··· Information given ···

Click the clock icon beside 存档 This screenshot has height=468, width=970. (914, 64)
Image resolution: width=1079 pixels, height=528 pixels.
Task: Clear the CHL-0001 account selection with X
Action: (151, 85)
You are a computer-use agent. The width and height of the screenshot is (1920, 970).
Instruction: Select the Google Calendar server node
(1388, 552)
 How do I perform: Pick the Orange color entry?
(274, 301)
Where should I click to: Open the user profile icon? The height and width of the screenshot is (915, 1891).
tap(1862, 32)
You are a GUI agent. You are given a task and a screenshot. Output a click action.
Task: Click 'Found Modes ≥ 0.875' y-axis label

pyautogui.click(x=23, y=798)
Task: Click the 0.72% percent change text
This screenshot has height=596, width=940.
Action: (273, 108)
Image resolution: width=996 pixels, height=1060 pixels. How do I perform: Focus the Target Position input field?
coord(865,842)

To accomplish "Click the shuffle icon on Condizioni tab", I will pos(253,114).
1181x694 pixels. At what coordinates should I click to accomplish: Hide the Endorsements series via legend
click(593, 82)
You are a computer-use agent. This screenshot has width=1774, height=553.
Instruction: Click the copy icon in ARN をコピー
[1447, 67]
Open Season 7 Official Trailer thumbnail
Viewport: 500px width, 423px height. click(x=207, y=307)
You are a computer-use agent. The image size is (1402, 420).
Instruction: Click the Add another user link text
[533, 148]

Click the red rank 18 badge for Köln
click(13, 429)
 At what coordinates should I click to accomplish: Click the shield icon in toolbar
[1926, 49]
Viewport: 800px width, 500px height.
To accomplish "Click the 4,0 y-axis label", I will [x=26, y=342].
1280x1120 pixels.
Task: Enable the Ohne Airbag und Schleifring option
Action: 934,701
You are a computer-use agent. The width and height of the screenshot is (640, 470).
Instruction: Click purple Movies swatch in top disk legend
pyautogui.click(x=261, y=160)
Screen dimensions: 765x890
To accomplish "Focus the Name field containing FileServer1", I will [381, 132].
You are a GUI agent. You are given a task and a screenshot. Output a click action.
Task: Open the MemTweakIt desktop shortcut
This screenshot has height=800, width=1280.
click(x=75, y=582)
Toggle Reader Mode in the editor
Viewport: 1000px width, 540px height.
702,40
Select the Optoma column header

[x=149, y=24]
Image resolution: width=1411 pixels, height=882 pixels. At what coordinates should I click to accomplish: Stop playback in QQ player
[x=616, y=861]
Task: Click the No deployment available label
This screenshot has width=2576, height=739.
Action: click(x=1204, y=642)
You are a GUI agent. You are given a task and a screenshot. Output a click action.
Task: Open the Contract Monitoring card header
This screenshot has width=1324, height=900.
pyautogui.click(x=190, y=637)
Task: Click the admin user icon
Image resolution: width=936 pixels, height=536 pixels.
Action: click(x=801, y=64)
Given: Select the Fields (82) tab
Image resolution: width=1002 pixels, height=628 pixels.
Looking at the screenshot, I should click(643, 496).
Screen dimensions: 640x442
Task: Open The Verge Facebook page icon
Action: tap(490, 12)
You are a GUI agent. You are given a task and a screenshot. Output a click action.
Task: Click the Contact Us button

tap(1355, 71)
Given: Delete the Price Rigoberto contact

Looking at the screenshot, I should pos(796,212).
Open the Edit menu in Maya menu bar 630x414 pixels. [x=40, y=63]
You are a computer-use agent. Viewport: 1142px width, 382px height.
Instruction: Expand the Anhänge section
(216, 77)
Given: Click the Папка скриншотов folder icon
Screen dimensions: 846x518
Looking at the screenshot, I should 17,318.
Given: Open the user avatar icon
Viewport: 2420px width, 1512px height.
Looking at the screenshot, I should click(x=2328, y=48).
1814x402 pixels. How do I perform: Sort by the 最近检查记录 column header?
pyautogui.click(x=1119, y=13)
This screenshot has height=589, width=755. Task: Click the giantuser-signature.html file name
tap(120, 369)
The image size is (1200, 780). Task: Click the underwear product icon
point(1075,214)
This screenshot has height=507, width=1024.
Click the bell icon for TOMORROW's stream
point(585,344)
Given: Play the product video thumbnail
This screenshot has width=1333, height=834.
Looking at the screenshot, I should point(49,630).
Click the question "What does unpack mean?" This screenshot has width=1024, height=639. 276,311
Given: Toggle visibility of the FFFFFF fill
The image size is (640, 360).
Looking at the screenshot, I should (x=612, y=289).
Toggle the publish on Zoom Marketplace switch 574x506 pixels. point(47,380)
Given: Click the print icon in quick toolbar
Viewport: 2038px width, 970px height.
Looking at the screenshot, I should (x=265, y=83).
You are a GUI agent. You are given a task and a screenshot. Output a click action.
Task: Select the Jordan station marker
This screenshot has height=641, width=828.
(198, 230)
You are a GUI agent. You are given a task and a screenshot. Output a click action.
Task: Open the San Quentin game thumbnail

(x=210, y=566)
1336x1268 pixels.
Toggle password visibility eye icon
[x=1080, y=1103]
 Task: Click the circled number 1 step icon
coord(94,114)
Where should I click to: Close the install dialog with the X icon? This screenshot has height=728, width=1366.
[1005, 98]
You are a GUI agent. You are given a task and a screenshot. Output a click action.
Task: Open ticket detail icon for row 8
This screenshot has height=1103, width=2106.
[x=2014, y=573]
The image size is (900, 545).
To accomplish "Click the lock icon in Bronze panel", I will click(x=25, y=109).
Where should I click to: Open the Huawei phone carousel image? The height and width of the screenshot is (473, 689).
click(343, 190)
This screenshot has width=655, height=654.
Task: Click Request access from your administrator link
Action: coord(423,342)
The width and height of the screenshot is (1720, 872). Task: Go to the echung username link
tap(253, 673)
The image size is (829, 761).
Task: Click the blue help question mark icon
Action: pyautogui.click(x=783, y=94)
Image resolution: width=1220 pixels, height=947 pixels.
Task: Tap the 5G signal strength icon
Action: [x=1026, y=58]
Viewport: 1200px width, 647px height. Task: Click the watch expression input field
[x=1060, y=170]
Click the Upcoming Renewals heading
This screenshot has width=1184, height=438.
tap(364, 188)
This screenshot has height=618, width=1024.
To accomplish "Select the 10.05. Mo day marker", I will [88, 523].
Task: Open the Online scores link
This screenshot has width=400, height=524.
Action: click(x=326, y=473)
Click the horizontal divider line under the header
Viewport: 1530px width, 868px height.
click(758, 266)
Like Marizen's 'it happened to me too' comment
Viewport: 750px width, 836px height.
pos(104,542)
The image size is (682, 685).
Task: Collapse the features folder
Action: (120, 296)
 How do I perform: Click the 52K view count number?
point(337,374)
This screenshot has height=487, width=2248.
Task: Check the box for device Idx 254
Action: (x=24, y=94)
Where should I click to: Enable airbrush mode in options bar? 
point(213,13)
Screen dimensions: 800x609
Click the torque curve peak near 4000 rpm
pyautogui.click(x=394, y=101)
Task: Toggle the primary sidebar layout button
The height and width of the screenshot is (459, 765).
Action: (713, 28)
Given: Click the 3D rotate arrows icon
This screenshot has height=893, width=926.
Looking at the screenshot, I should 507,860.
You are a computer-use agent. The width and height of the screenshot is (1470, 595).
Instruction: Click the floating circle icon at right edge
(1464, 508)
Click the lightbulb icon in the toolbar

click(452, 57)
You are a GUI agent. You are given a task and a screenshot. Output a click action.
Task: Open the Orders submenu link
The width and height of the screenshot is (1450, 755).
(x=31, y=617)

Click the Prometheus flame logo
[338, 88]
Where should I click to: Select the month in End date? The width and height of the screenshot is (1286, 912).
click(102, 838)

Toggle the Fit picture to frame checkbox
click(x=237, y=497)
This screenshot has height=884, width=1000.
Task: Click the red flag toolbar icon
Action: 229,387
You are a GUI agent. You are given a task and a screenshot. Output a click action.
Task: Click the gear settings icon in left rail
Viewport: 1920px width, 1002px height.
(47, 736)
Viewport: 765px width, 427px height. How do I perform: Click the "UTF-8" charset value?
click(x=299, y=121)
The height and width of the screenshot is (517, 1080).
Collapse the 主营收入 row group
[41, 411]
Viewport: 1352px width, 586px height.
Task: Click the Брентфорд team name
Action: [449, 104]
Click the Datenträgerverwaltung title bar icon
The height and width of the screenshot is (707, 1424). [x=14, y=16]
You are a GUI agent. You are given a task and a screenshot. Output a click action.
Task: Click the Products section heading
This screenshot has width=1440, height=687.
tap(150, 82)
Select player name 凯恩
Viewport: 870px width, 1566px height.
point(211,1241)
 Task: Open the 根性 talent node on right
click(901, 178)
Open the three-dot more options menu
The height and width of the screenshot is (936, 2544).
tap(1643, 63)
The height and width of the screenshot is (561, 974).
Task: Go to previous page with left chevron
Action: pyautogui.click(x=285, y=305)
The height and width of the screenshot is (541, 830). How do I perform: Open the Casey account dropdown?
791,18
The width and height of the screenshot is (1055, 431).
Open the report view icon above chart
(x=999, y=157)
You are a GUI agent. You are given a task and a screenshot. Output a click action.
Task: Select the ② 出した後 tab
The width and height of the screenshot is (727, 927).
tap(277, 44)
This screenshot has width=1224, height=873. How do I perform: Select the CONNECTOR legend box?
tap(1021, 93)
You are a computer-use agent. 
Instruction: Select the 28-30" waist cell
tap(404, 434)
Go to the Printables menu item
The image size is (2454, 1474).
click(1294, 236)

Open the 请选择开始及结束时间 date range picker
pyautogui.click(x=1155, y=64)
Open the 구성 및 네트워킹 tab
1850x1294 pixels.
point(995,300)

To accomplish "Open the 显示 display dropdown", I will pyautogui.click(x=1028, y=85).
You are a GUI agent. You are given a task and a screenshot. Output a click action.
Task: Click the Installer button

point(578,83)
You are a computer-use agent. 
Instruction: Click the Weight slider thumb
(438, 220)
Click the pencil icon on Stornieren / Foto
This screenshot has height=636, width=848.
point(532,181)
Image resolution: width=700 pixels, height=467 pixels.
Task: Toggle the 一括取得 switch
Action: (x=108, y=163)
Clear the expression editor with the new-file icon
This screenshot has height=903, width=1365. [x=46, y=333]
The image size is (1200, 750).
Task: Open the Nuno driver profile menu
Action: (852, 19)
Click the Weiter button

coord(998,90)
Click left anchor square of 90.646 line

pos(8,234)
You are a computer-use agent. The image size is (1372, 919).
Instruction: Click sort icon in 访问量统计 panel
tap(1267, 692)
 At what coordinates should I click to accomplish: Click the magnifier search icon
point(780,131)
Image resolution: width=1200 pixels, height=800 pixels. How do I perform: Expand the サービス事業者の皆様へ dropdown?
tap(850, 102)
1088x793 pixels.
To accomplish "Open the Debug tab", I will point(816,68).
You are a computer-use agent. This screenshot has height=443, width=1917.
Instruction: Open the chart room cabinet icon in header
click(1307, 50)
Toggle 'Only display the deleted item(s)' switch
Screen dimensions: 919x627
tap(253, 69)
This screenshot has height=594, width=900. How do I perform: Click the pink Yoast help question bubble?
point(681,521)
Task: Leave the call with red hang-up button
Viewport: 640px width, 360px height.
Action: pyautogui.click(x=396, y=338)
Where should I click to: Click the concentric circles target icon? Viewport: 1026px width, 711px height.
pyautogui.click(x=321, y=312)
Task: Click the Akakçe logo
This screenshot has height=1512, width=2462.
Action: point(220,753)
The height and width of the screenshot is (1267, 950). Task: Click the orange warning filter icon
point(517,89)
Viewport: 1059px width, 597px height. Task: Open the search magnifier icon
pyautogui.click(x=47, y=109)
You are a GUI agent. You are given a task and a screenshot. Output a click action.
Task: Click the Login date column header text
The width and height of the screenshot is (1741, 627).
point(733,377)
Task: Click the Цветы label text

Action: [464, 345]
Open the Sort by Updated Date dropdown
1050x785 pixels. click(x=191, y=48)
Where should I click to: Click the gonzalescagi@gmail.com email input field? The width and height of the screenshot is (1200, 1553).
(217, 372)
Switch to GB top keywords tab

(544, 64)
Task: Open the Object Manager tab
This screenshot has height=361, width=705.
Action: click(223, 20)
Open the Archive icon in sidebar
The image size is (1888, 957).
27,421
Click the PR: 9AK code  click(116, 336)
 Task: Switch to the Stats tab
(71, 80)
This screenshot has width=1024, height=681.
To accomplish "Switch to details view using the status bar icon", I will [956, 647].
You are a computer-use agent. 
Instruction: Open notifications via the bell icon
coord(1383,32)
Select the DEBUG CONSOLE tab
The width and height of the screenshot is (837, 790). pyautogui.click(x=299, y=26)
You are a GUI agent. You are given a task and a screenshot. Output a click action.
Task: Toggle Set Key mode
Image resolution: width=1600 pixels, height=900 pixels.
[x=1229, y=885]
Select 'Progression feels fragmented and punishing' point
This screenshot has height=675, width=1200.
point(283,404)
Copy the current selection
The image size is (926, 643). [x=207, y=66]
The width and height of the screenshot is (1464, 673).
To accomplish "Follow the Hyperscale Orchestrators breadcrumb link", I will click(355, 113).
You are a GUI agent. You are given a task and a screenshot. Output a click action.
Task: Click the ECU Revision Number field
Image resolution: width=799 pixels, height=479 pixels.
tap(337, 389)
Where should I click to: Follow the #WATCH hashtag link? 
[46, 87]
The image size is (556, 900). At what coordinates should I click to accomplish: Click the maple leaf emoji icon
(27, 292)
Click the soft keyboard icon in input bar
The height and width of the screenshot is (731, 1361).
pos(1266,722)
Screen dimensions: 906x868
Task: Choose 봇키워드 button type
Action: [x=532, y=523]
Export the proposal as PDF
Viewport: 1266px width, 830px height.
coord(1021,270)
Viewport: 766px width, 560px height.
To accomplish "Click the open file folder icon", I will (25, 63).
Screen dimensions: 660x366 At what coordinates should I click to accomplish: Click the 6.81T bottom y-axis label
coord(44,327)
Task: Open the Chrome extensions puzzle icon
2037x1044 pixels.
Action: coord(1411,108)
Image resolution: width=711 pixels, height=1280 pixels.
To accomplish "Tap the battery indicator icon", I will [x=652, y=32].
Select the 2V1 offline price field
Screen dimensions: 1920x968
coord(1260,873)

···

From the data above, reproduce word for word the lines running from the line with "Task: Click the Installer button" to the line with "1088x793 pixels.", ends included.

Task: Click the Installer button

point(578,83)
You are a computer-use agent. 
Instruction: Click the Weight slider thumb
(438, 220)
Click the pencil icon on Stornieren / Foto
This screenshot has height=636, width=848.
point(532,181)
Image resolution: width=700 pixels, height=467 pixels.
Task: Toggle the 一括取得 switch
Action: (x=108, y=163)
Clear the expression editor with the new-file icon
This screenshot has height=903, width=1365. [x=46, y=333]
The image size is (1200, 750).
Task: Open the Nuno driver profile menu
Action: (852, 19)
Click the Weiter button

coord(998,90)
Click left anchor square of 90.646 line

pos(8,234)
You are a computer-use agent. The image size is (1372, 919).
Instruction: Click sort icon in 访问量统计 panel
tap(1267, 692)
 At what coordinates should I click to accomplish: Click the magnifier search icon
point(780,131)
Image resolution: width=1200 pixels, height=800 pixels. How do I perform: Expand the サービス事業者の皆様へ dropdown?
tap(850, 102)
1088x793 pixels.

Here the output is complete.